Firstly, this post is not going to be like any other Living Lecture post you’ve read before so sit up straight and tight…lets go…

Africanization literally means making something African. A great concept especially when it has to do with contextualizing things but then, has it occurred to you that Africanization also means making things that work everywhere else not to work normally? Of course a significant proportion of things and processes that work in other continents don’t work in Africa. I can see somebody shaking the head in denial, rather ask yourself why? Yes…

Why is it that Africa is home to the world’s oldest civilization and today has some of the fastest growing nations in the world yet is left behind in so many things?

How is it possible that the African continent which is the world’s oldest populated area and equally the second most populous continent with about 16% of the world’s population is at the same time the world’s poorest and most underdeveloped continent with a continental GDP that accounts for just 2.4% of global GDP?

David Cameron – former British Prime Minister spoke compellingly about international aid. Eradicating poverty, he says, means certain institutional changes: rights for women and minorities, a free media and integrity in government.
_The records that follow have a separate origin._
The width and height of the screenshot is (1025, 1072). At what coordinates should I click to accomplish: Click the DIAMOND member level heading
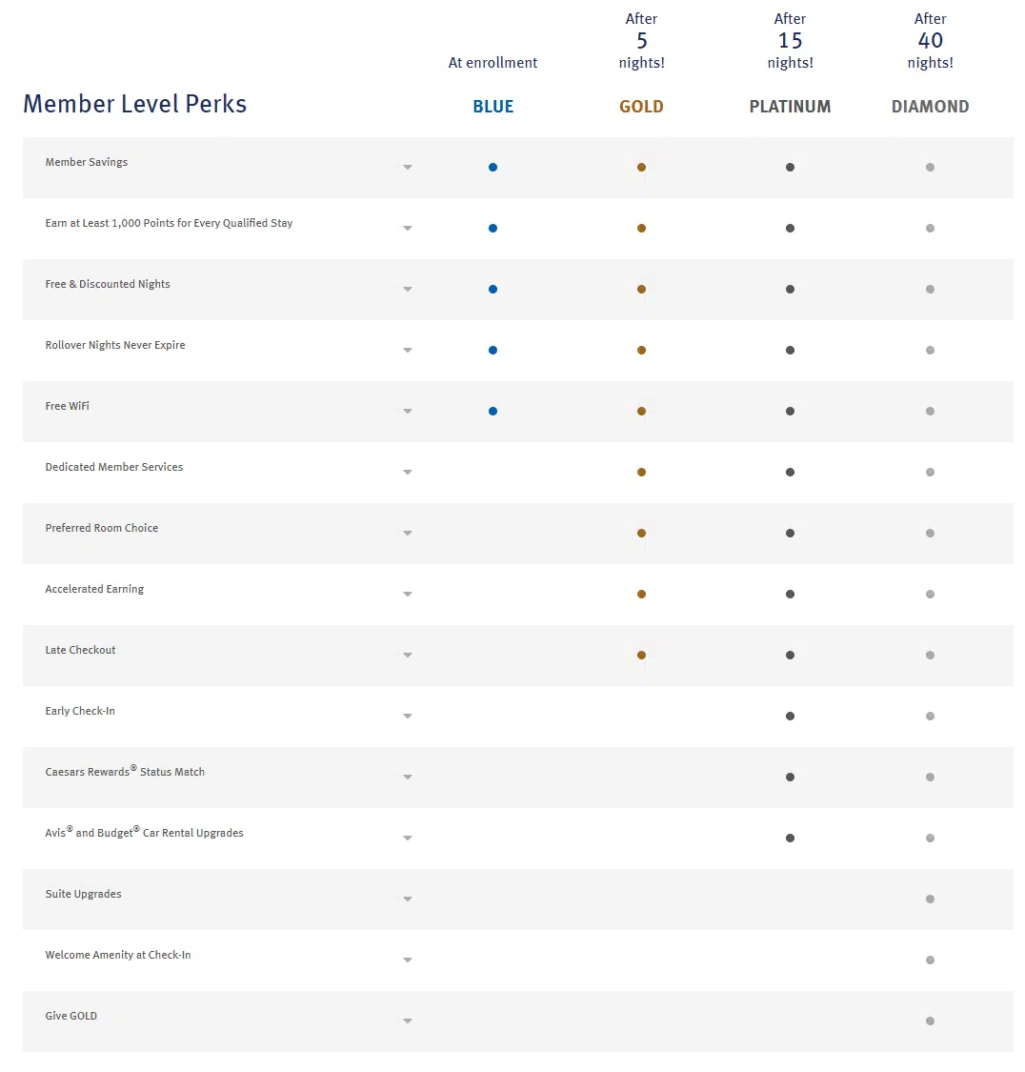pyautogui.click(x=930, y=107)
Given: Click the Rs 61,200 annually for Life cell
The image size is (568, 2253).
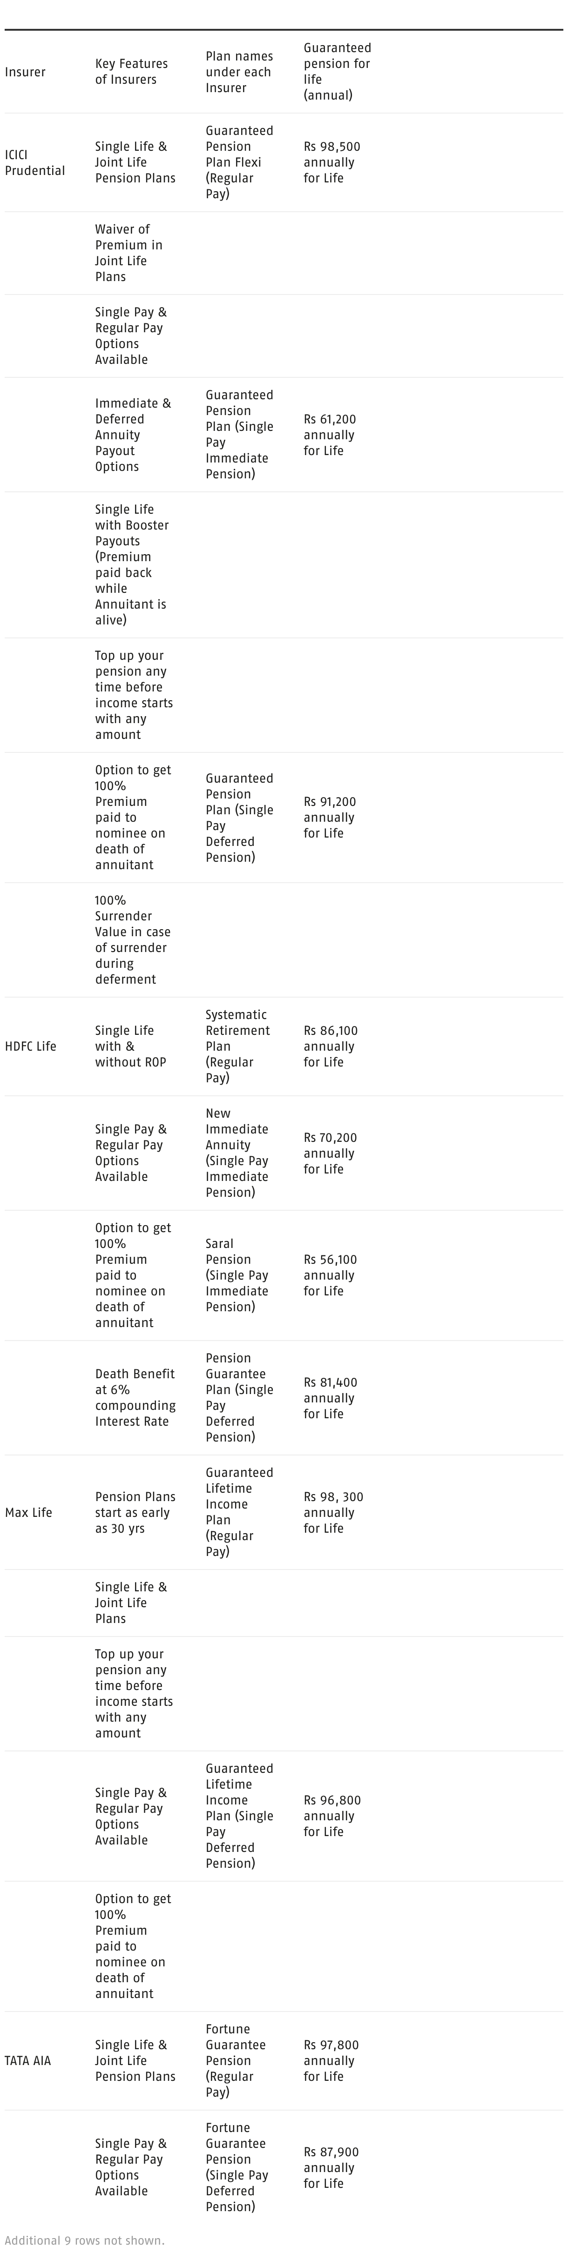Looking at the screenshot, I should (x=330, y=435).
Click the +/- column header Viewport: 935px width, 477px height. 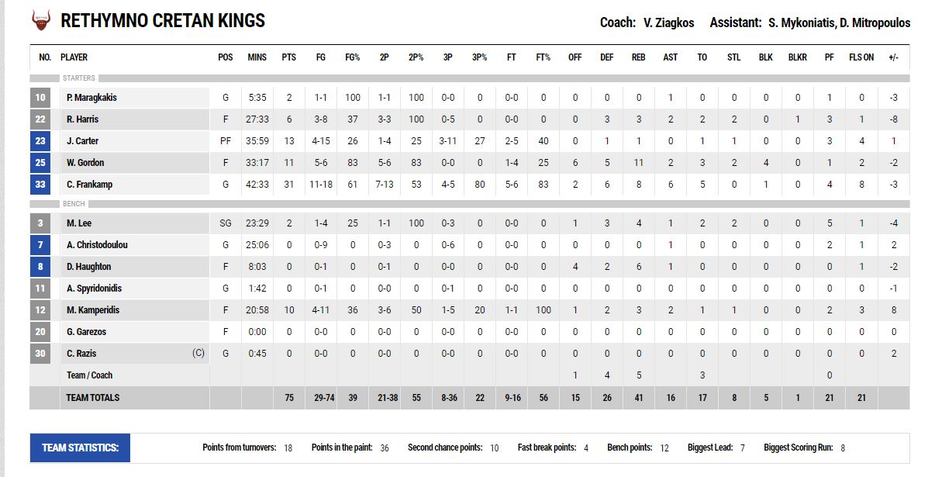[893, 57]
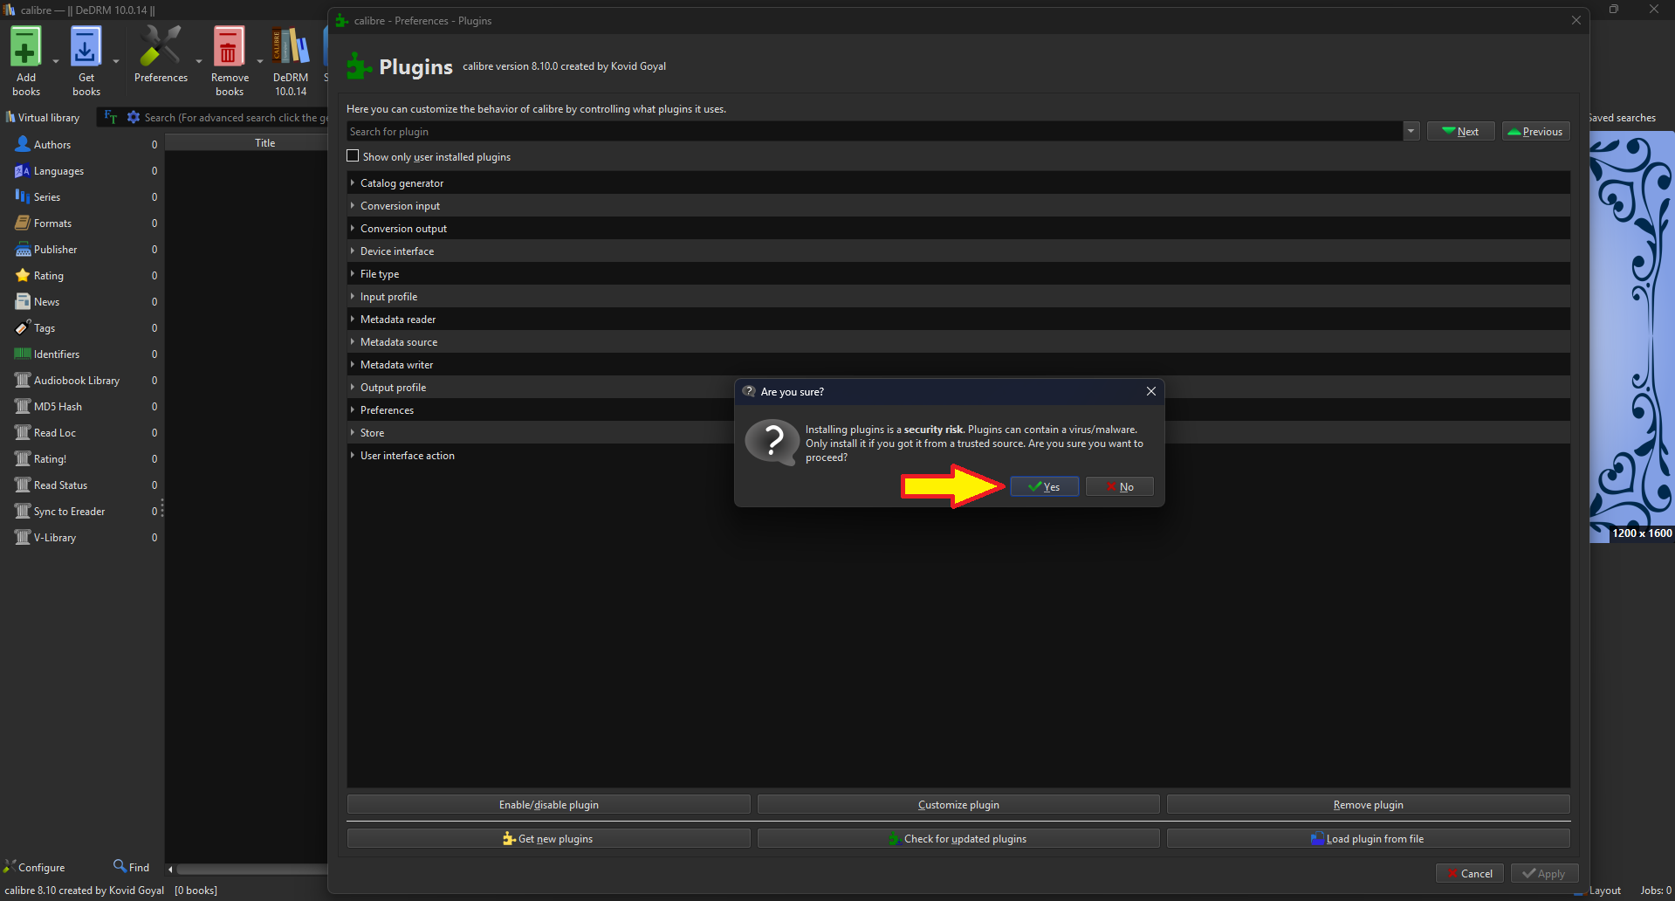Screen dimensions: 1675x901
Task: Click the Find magnifier icon
Action: pyautogui.click(x=120, y=866)
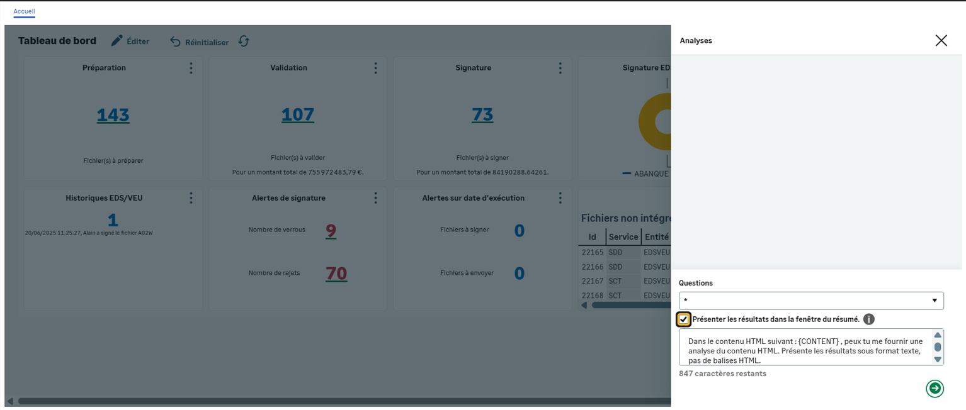The width and height of the screenshot is (966, 410).
Task: Open the 107 files to validate link
Action: click(297, 115)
It means the freedom to participate in society and have a say over how your country is run. So true but trust me, diagnosing a problem is one thing; fixing it another. And I personally don’t yet see the political will not in Britain or elsewhere that could turn this analysis into a practical agenda.

Africa’s collective mind has over the centuries been Africanized and today functions like the relationship between employee performance and the size of employee pay packet. You know it’s thought that the level of employee performance on the job is proportional to the size of employee’s pay packet. Although this may be true in a minority of cases, the fact is that salary increases and bonuses for performance, in many instances, have a very limited short-term effect. The extra money soon comes to be regarded not as an incentive but as an “entitlement”.

There are other factors that when combined provide a more powerful determinant of employee performance. When these other factors are missing or diluted, the employee does come to work only for a paycheck. In this case, the employee is present at work in body only, leaving their mind outside the gate. That is precisely what happened to the Africa of today. A collective demotivation and an over concentration on the first person singular has pushed Africans in to handling issues of both common and personal good as if they were handling somebody else’s private affair has so destroy us that it will take centuries to repair.

It is the quality of the employee’s workplace environment that most impacts on their level of motivation and subsequent performance. How well they engage with the organization, especially with their immediate environment, influences to a great extent their error rate, level of innovation and collaboration with other employees, absenteeism and, ultimately, how long they stay in the job. Many studies have revealed that most employees leave their organization because of the relationship with their immediate supervisor or manager. Take a look at how most African governments operate today, do you see a difference?

So, what are the workplace environment factors that need to be taken into consideration by any serious manager? If you can be critical enough in your answers to that question, you would be on the path to finding some lasting solutions to African’s malignant problems starting with yours and thus, you would not only be boosting your performance but that of the continent equally.